### EXTRAIT:
┄┄┄┄┄┄┄┄┄┄

Un groupe d’élites fortunées traverse un bras de mer à bord d’une petite embarcation, jusqu’à une île privée, coupée du monde, sur laquelle le réputé chef Slowik a ouvert un restaurant d’exception. Dès les premières minutes, Le Menu rassemble les ingrédients traditionnels d’un début de film d’horreur : une poignée de personnages criblés de vices, un ailleurs isolé et quasi sauvage où seul le vieux manoir du maître des lieux cohabite avec la salle de réception ultra-moderne. La musique, qui oscille entre mélodie enchanteresse et mélopée angoissante, invite à la méfiance dès l’arrivée sur l’île. Aux troncs morts qui parsèment la plage, répond le fourmillement des crabes et autres crustacés qui se nourrissent dans son sol. Présentée par inserts, à hauteur du microcosme, l’île se donne comme un écosystème autonome qui happe les personnages et les condamne aussitôt à demeurer partie d’elle. À l’image de la cadence militaire et de l’organisation symétrique qui se déploient en cuisine, autour du chef Slowik, le scénario du Menu suit strictement la carte que le film nous déroule, plat par plat. L’amuse-bouche est l’occasion de présenter les différents personnages, leurs dynamiques et leur rapport à la gastronomie dont ils sont venus faire l’expérience. Leur rapport à l’art, en vérité, puisque c’est bien du créateur, de la création et sa réception dont il est ici question. Le public de cinéma lui-même se retrouve explicitement convié à l’expérience, que ce soit par l’affichage lettré et le détail des plats, stylisés à la façon d’une véritable carte, ou par les natures mortes qu’offrent les diverses assiettes, entièrement vouée à susciter l’appétit par le plaisir des yeux.

 

Slowik Ralph Fiennes - Le Menu de Mark Mylod

Slowik (Ralph Fiennes) – Le Menu de Mark Mylod

 

L’art culinaire convoque tous les sens et se fait le relais de tous les autres arts. Le premier plat se présente ainsi comme un tableau réaliste de la nature ambiante, dont il figure les rochers, la mer et les algues. Il exprime l’ambition de l’artiste de copier le réel. Le personnage de la critique le trouve d’ailleurs « presque abouti » , façon de signifier que ladite ambition demeure inaccessible. Le second plat la contredit d’ailleurs, en reprenant avec beaucoup d’ironie les codes absurdes et subversifs d’un art contemporain plus abstrait. Le chef propose à ses clients un « pain sans pain », soit une palette d’accompagnements qu’aucun ne sait comment saucer. Les réactions des personnages face à ceux plats sont celles des spectateurs déconcertés d’un tableau blanc : d’abord on s’amuse de l’audace de l’artiste, puis l’assemblée se divisent entre ceux qui trouvent la proposition intéressante, voire géniale, et ceux qui se sentent dupés, abusés.

 

Les arts visuels ne sont pas les seuls auquel Le Menu fait honneur. En cuisine, Slowik fait office de chef d’orchestre. La pièce vibre d’ailleurs aux bruits de la cuisine ouverte et des claquements de mains solennels par lesquels le maître de cérémonie réclame le silence des clients. Comme au théâtre, au cinéma ou au spectacle, on invite sans cesse ces derniers à regagner leur place. La soirée, mainte fois qualifiée de « théâtrale » par la critique, se mue d’ailleurs en une série de performances de plus en plus extrêmes. En ce sens, le film de Mark Mylod rappelle un peu l’ovni The Square du Suédois Ruben Östlund.

┄┄┄┄┄┄┄┄┄┄

Quelques lignes:
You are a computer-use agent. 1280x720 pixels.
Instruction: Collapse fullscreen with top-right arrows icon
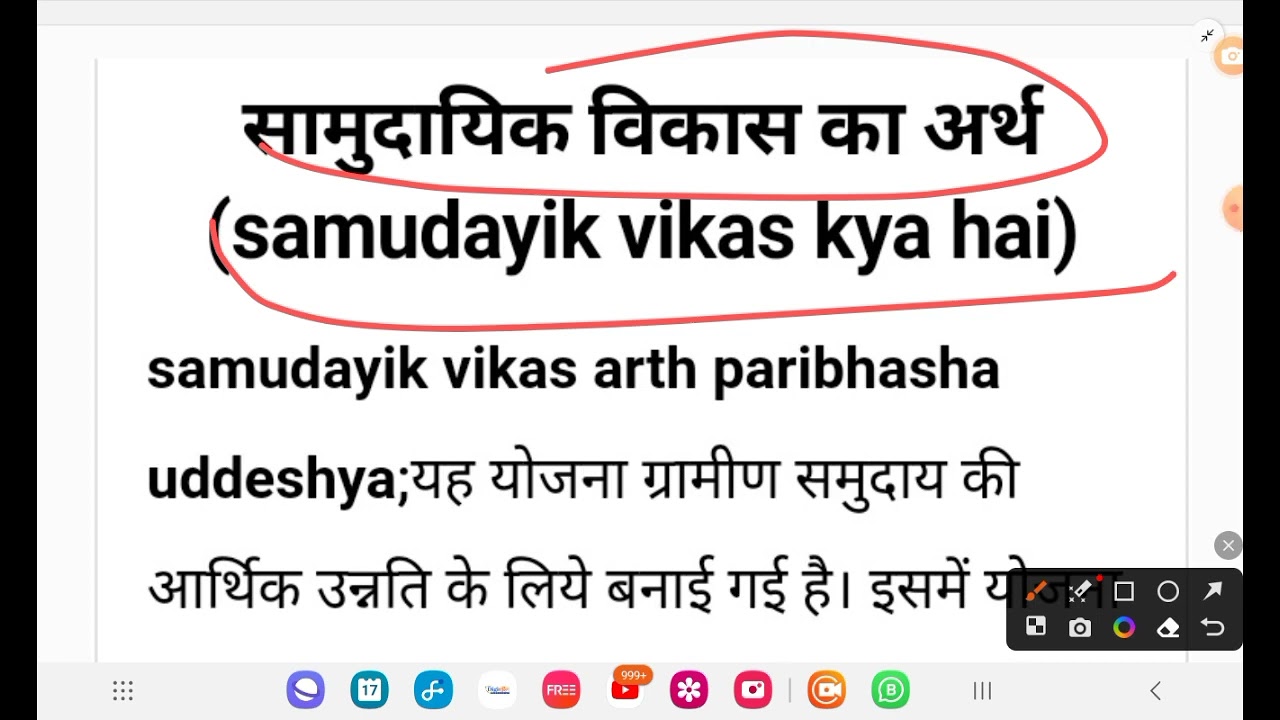[1208, 36]
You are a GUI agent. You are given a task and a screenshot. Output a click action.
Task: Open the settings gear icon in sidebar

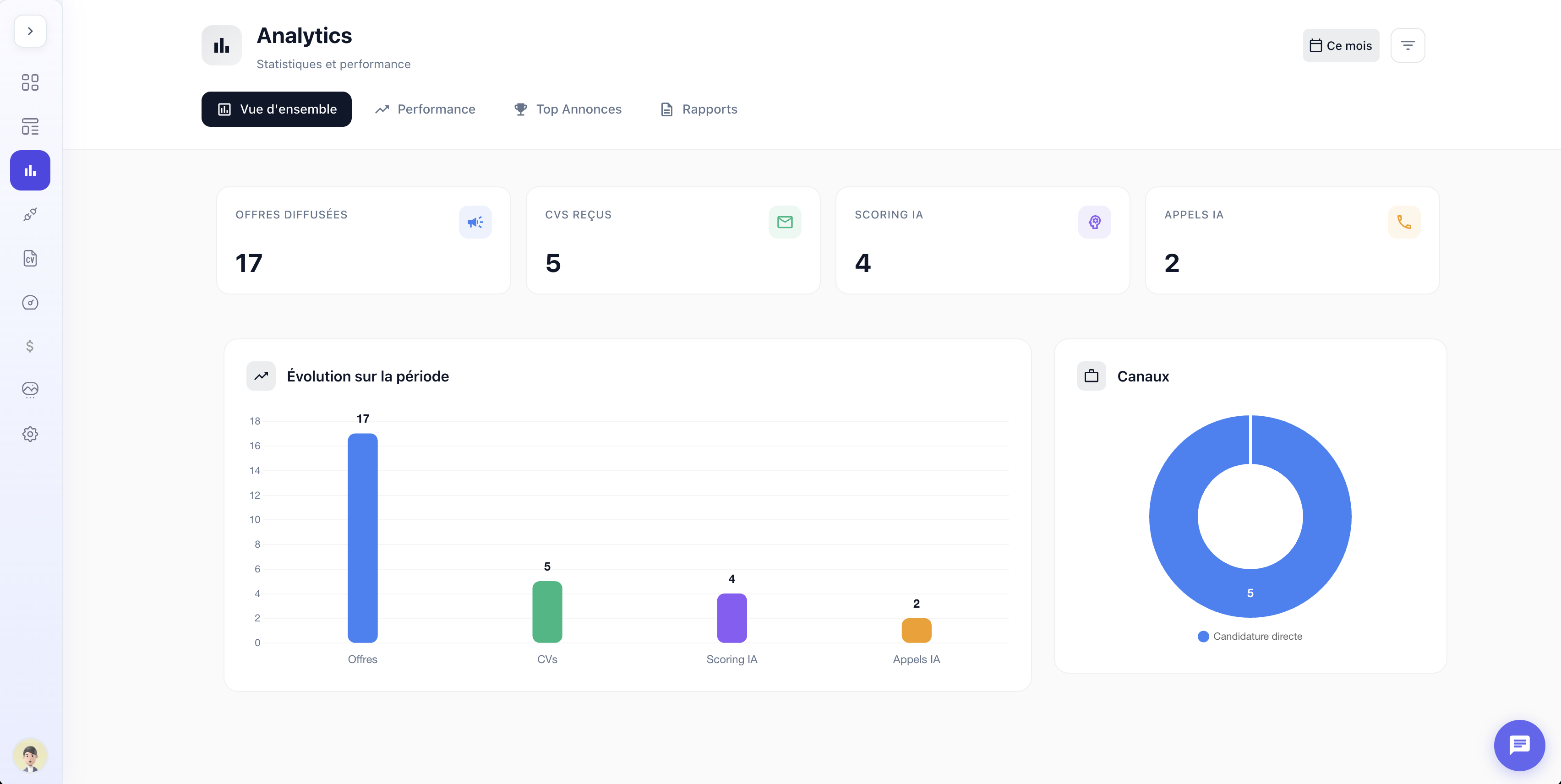30,434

┄┄┄┄┄┄┄┄┄┄

### TRAVAIL À FAIRE:
**a)** Relevez dans l'extrait sur le film Le Menu tous les noms de personnes et de personnages qui y figurent.
**b)** Prolongez l'extrait sur le film Le Menu à partir de sa dernière phrase.

### RÉPONSES ATTENDUES:
**a)** Slowik, Ralph Fiennes, Mark Mylod, Ruben Östlund

**b)**
 

Les riches convives incarnent, à leur façon, différents amateurs d’art. La critique culinaire et son éditeur portent sur les créations un regard que le jugement professionnel a dénué de toute subjectivité et de toute émotivité. L’acteur de série B et son agent étalent des connaissances qu’ils prétendent maîtriser, mais leur rapport à l’art se limite au plaisir immédiat, débarrassé de tout recul intellectuel, comme le souligne l’acteur en parlant de son propre travail : « C’était un mauvais film, mais un tournage amusant. » Le vieux couple d’habitués incarnent pour leur part des sortes de collectionneurs compulsifs, qui reviennent sans cesse découvrir de nouvelles œuvres mais sont bien incapable d’en reconnaître ou d’en citer une.

 

Premier plat - Le Menu de Mark Mylod

Premier plat – Le Menu de Mark Mylod

 

La bande des trois cadres parvenus représente quant à elle l’amateur qui consomme l’art et qui en veut pour son argent. Dans un coin de la salle, la mère du chef Slowik constitue une figure familiale présente, pourtant incapable de comprendre l’art et la passion de son fils : elle boit mais ne mange pas. Chacun de ces spectateurs types entretient un rapport distant à l’art, soit en ne considérant pas le travail et les intentions de l’artiste, soit en refusant de s’investir émotionnellement dans l’œuvre. Le troisième plat force donc leur rapport personnel et frontal à la création en les prenant pour sujet des tortillas imprimées.

 

Le couple principal se distingue légèrement du reste de l’assemblée par le recul qu’ils prennent et les désaccords dont ils débattent. Tyler, le passionné de cuisine, fait figure de bon élève et explique à sa compagne les procédés de fabrication, les messages distillés par Slowik dans ses plats. Il analyse l’œuvre culinaire comme structure de sens, en dégage des concepts et s’en émeut aux larmes. Margot, elle, admet ne rien connaître à la gastronomie. Avide de découverte, elle rejette peu à peu certains plats qui lui déplaisent. Elle ne néglige pas les intentions et le talent du chef, mais le seul fait de les considérer ne signifie pas qu’elle y adhère.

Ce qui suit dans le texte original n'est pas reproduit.